▶ **Extracted material**
━━━━━━
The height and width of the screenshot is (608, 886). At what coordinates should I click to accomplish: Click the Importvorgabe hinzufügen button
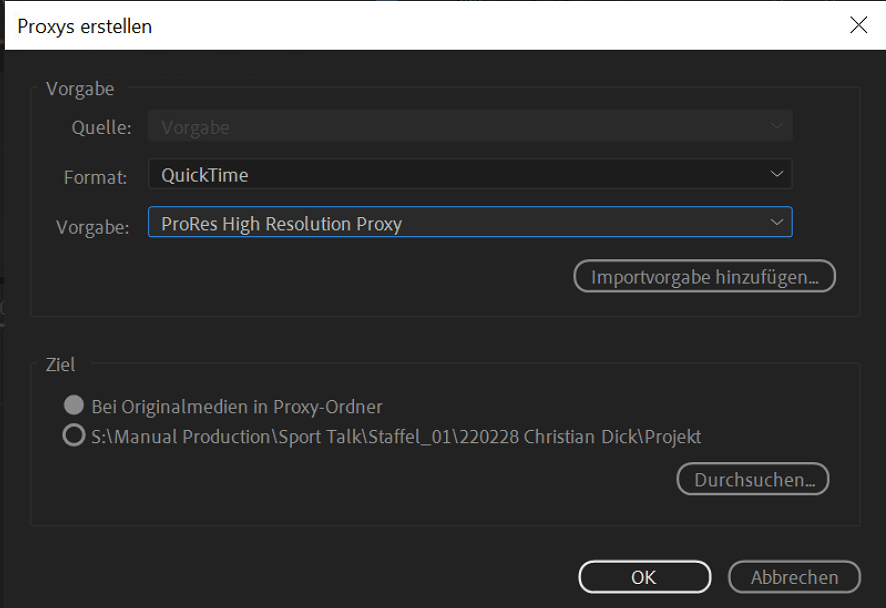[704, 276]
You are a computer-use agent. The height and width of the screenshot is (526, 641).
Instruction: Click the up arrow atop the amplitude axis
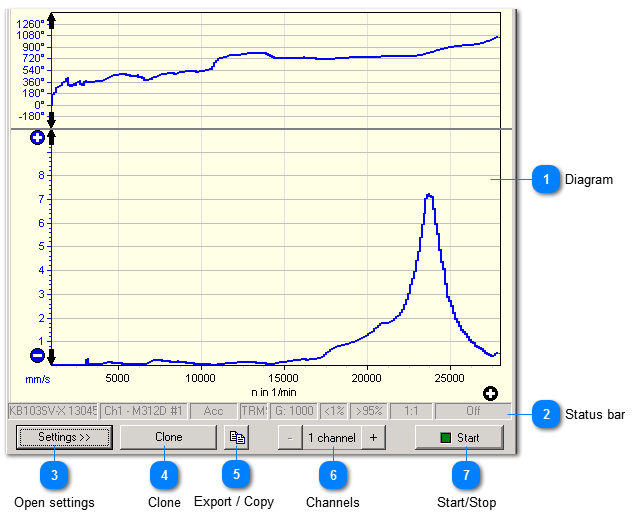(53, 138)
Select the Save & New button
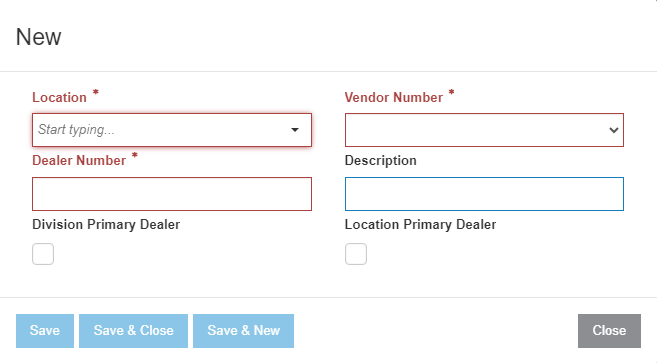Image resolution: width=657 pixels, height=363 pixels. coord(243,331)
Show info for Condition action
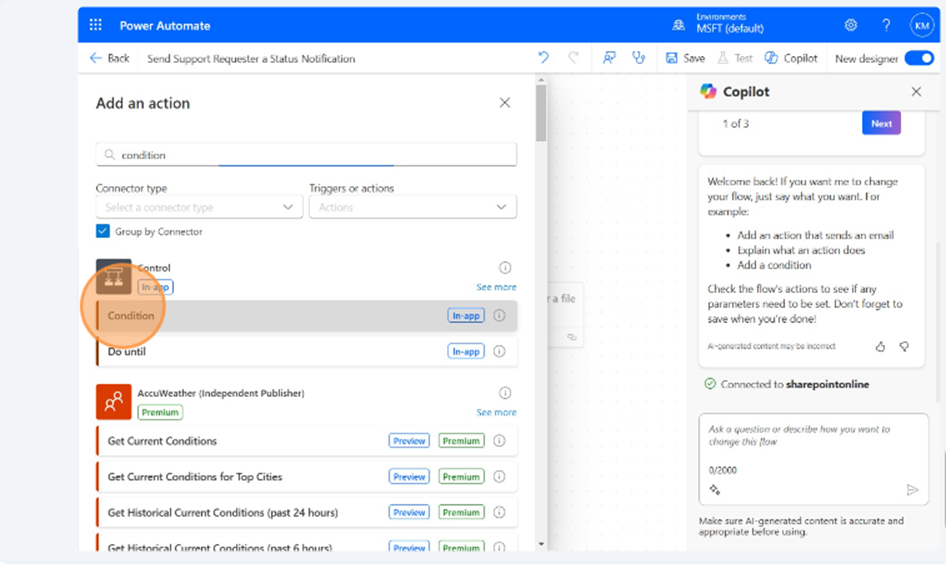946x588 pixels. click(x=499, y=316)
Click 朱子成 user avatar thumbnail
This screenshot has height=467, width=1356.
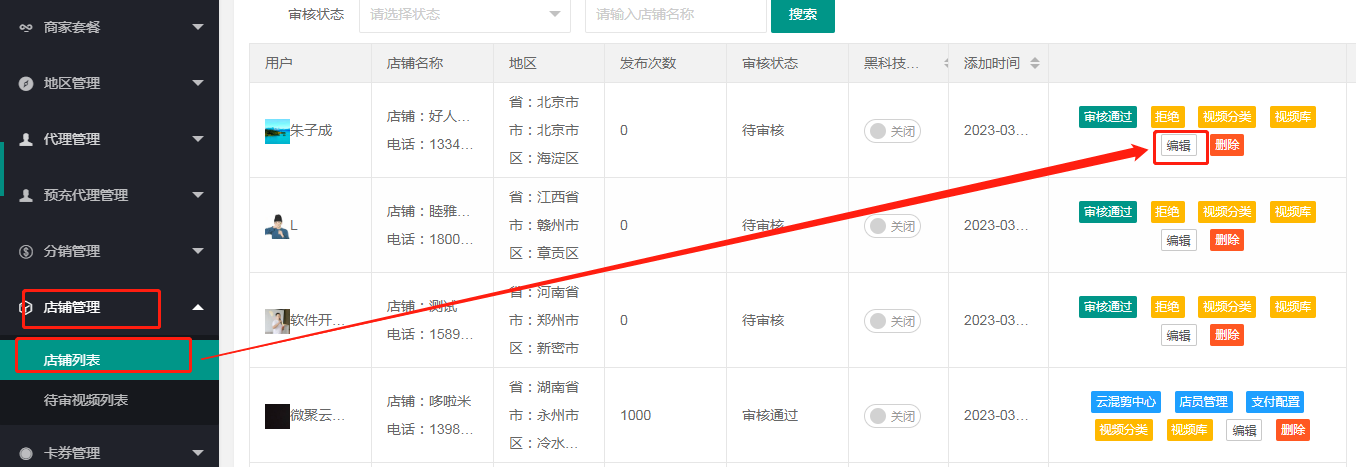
━━━━━━
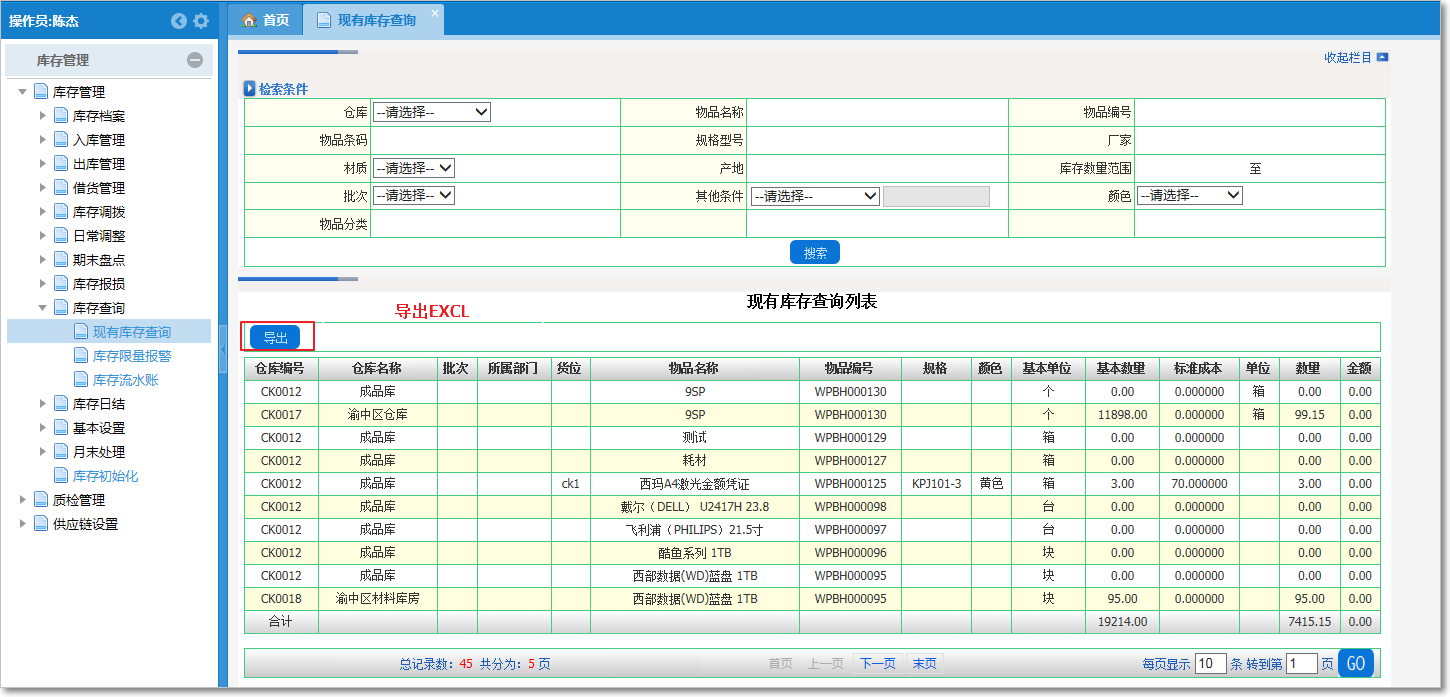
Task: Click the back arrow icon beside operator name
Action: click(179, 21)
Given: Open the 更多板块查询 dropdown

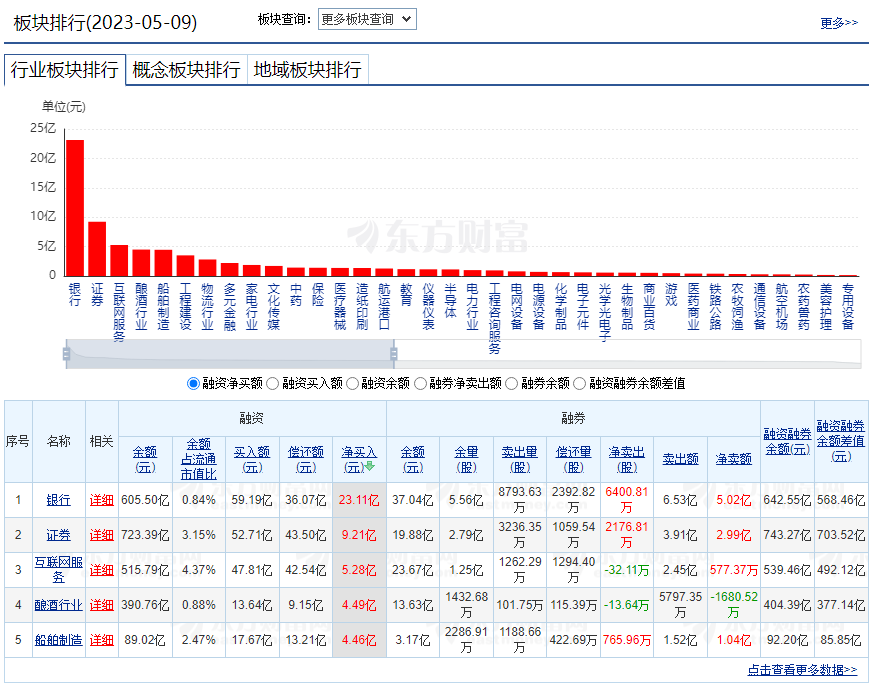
━━━━━━
▶ **Your goal**
Would you copy out, exactly and with no pictures, only the lines above from the one that contains "The height and width of the screenshot is (608, 886)." through the one that contains "This screenshot has height=467, width=1356."?

▶ **Task solution**
The height and width of the screenshot is (608, 886). At what coordinates should I click to accomplish: Click the Importvorgabe hinzufügen button
[704, 276]
You are a computer-use agent. The height and width of the screenshot is (526, 641).
Instruction: Click the up arrow atop the amplitude axis
(53, 138)
Select the Save & New button
Image resolution: width=657 pixels, height=363 pixels. coord(243,331)
Show info for Condition action
946x588 pixels. click(x=499, y=316)
Click 朱子成 user avatar thumbnail
This screenshot has height=467, width=1356.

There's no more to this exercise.